EXERCISE AIM |
When a line below holds the string "Given", show that line.

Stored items
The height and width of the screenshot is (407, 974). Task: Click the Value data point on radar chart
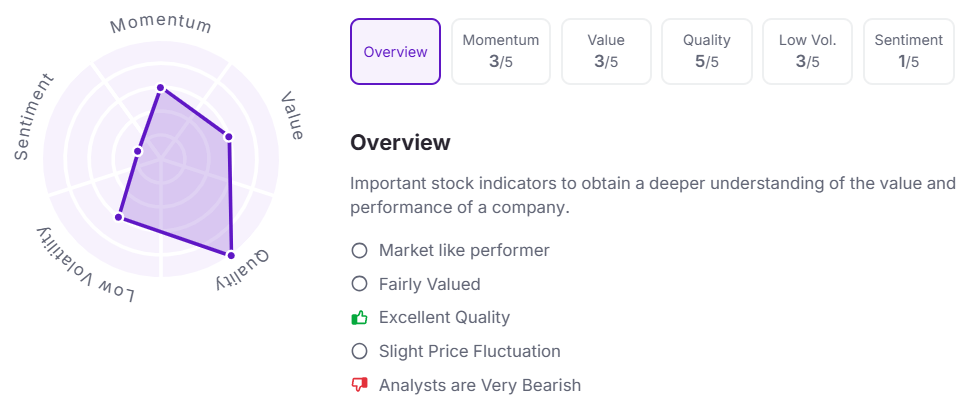[x=228, y=137]
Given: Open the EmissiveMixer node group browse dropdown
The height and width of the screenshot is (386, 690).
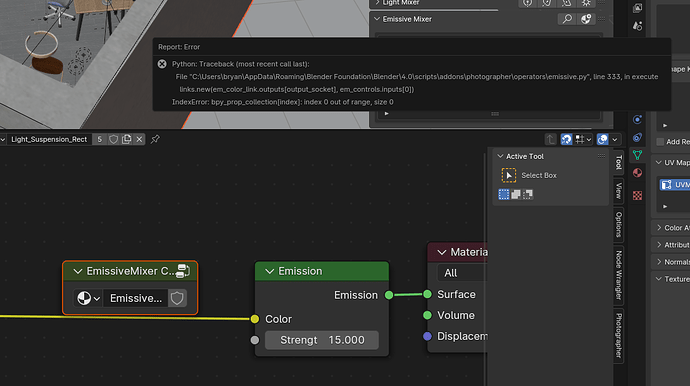Looking at the screenshot, I should pyautogui.click(x=88, y=298).
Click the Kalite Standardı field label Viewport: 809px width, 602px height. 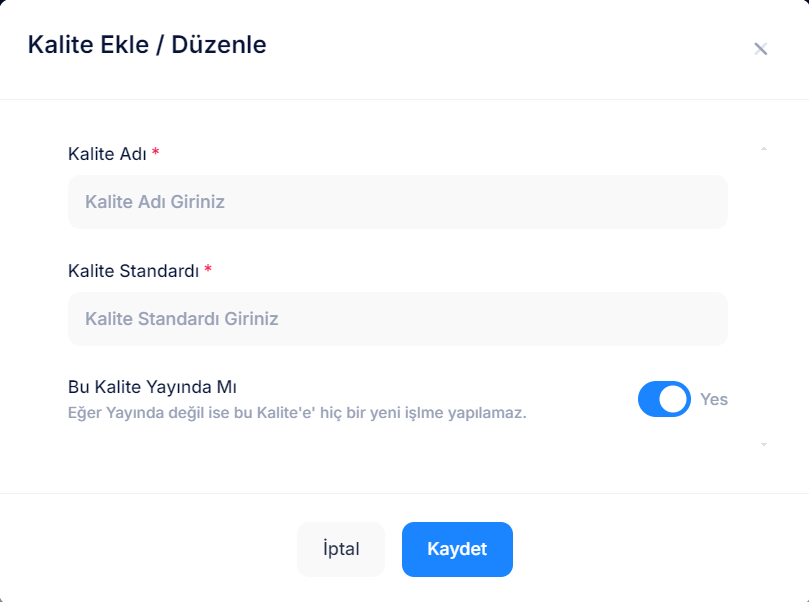[x=133, y=271]
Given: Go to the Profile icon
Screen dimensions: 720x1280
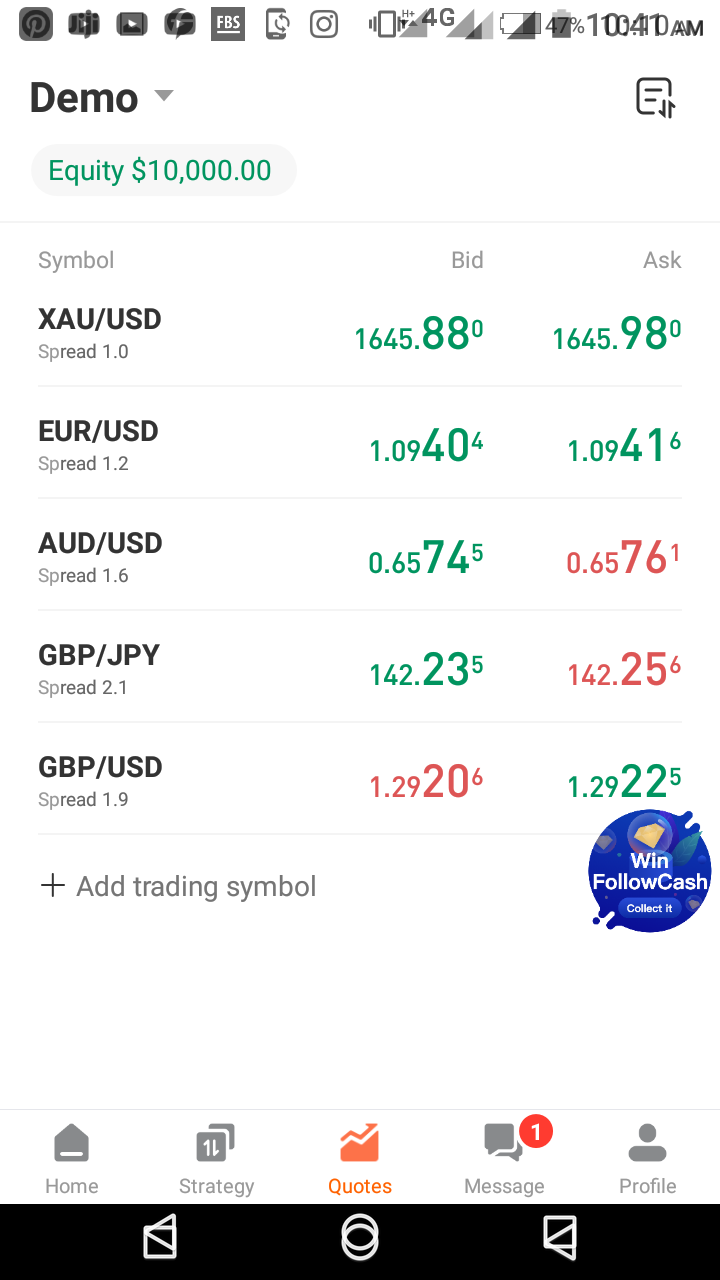Looking at the screenshot, I should (648, 1144).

SOLVED EXERCISE |
Given: Open the EmissiveMixer node group browse dropdown
Given: Go to the Profile icon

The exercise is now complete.